My adviser gave me Bridging the Great Divide by Fr. Robert Barron to read over the summer. I finished it recently and one of the chapters was relevant to Colin's post below. Fr. Barron came of age in the 1970's at the height of the "Spirit of Vatican II"; he called the result the "Beige Church." High altars were jack hammered out, communion rails were removed, statuary disappeared, murals were painted over, church architecture began taking some strange turns, hymns were being written with secular music in mind, and popular devotions such as Eucharistic Adoration and the Rosary were downplayed. Fr. Barron didn't and doesn't feel any animus toward the often well-intentioned priests and religious who oversaw all of these radical changes. He just found the fruit of their labor to be a little boring. As another favorite author of mine once said, "It is supremely ennobling to belong to a Church that is centuries behind the times, but quite dull to be in a Church five minutes behind the times, always huffing and puffing to catch up."
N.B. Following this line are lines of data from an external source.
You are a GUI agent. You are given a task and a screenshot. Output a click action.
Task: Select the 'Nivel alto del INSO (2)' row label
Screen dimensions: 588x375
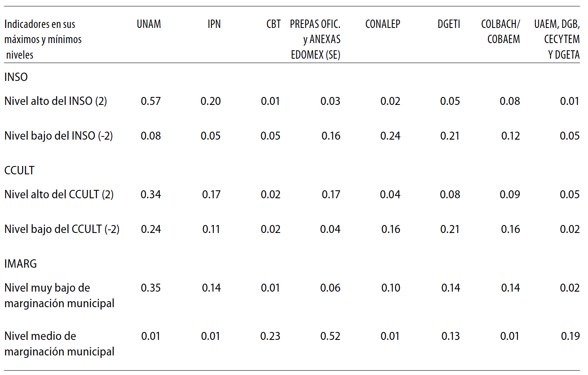click(x=55, y=101)
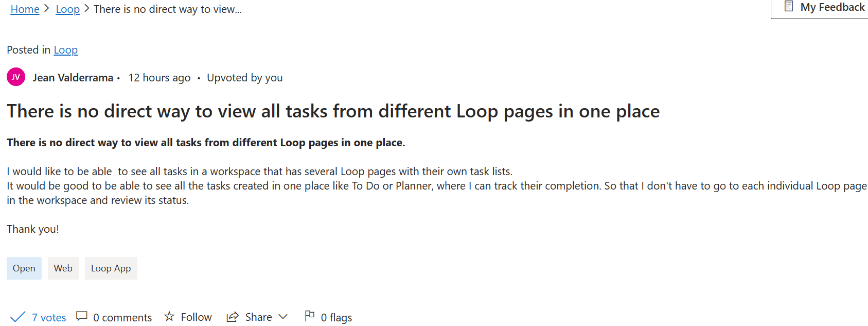Click the My Feedback document icon
Image resolution: width=868 pixels, height=326 pixels.
[x=788, y=7]
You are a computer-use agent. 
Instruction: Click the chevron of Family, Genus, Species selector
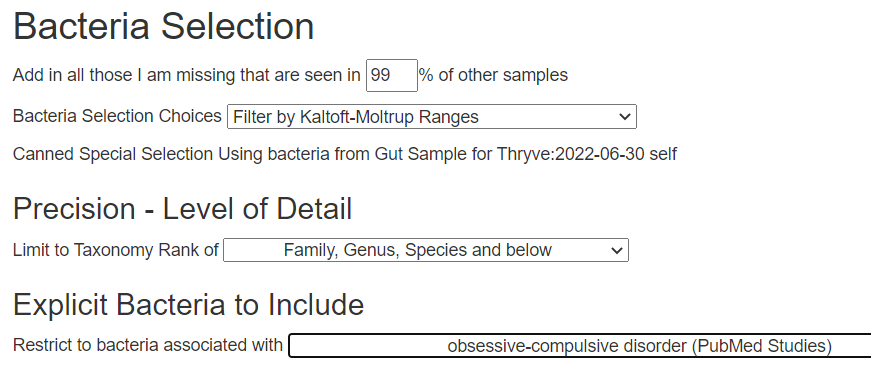pyautogui.click(x=617, y=251)
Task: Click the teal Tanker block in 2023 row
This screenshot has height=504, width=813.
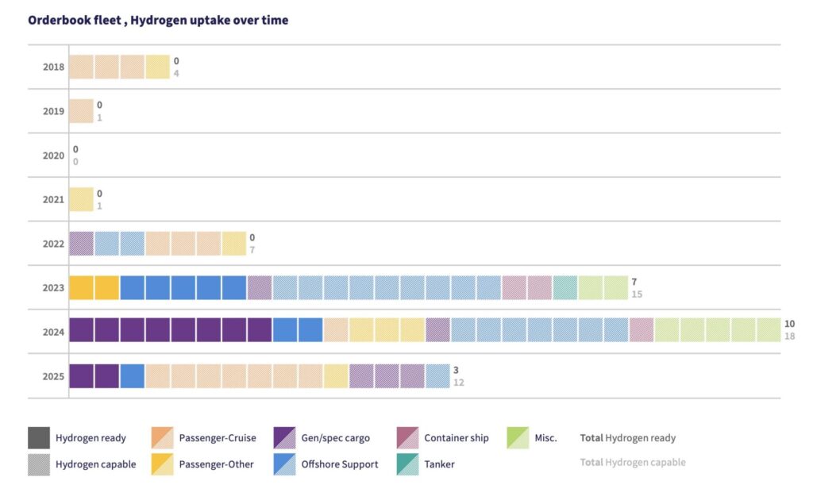Action: point(564,288)
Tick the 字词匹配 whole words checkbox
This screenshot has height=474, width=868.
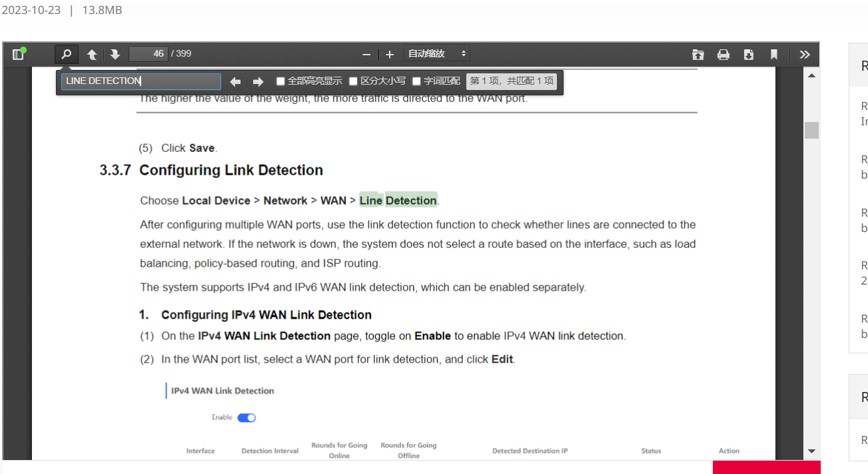click(416, 81)
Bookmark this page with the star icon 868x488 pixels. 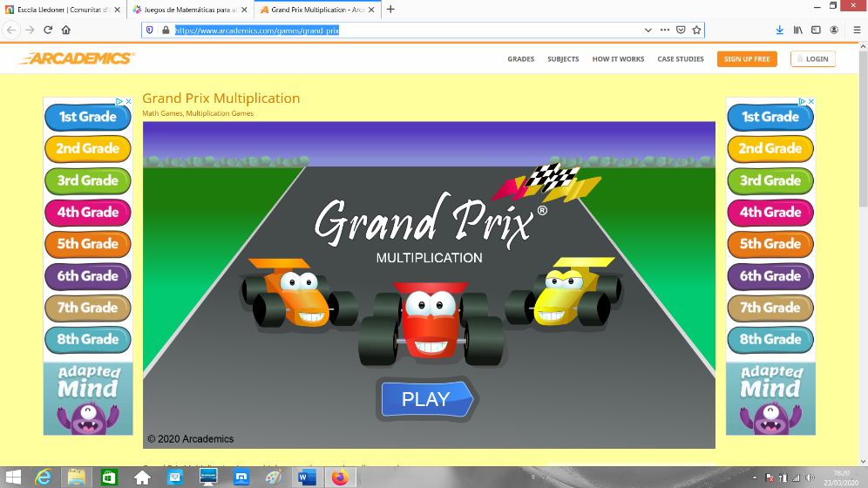[696, 30]
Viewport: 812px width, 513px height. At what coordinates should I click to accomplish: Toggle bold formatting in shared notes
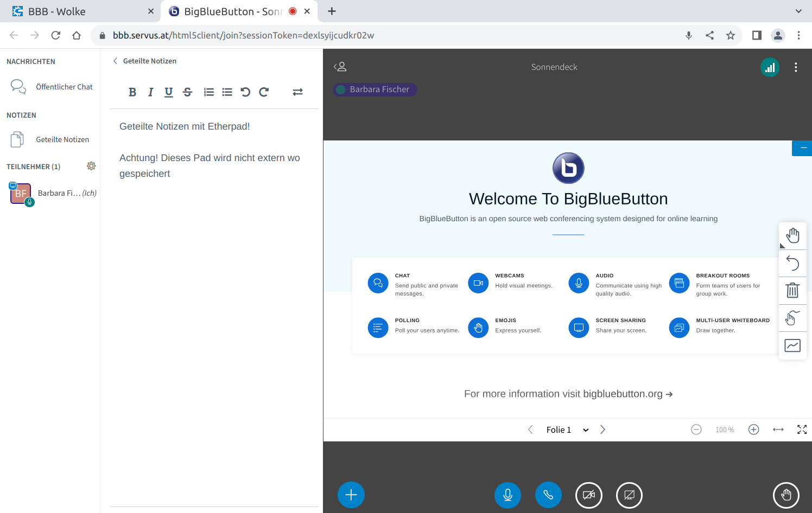pyautogui.click(x=132, y=92)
These are obviously sensitive topics but I think it's necessary to discuss them anew because the restoration of a vigorous Catholic identity is probably the defining goal of Pope Benedict's papacy. Over the past forty years, Catholics have lost a sense of the supernatural, of the transcendent. It is both necessary and important to work for social justice, but what about sin, grace, and salvation? Fr. Stevens once told me that one of the questions he always asks prospective seminarians in their admissions interviews is, "Why do you want to be a priest?" The answer he hears most is, "I want to help people." He replies, "That's very good that you want to help people, but how specifically do you want to help them? Social workers help people too."
Today, the Solemnity of Corpus Christi, seems like a perfect day to keep these things in mind as it is a day devoted in a special way to the Body and Blood of our Lord. The eucharist is the source and summit of the Christian life, and brings us into contact with the supernatural as nothing else can. That is why people go to church - that's the only reason anyone should go to church. I don't think the Church should try to imitate worldly trends so as to attract people; anything we do along those lines will always be just an imitation, and why should people settle for that when they can find the real thing out in the world? I think we need to recover that sense of transcendence, of mystery, of awe in the Church. Some of the schools I've visited in our diocese say something like, "Let us remember that we are in the presence of God," before class or an assembly begins. Just so.
Of course, dear reader, if you are thinking about the priesthood at all you probably already have a healthy appreciation for the supernatural. As Archbishop Bruguès said, our culture doesn't support us as strongly as it used to, so men who come forward for Holy Orders today tend to be "priests of conviction." None of this is meant to denigrate the very important and very necessary works of those who minister to the poor and fight for social justice. But for whose greater glory do we do those things?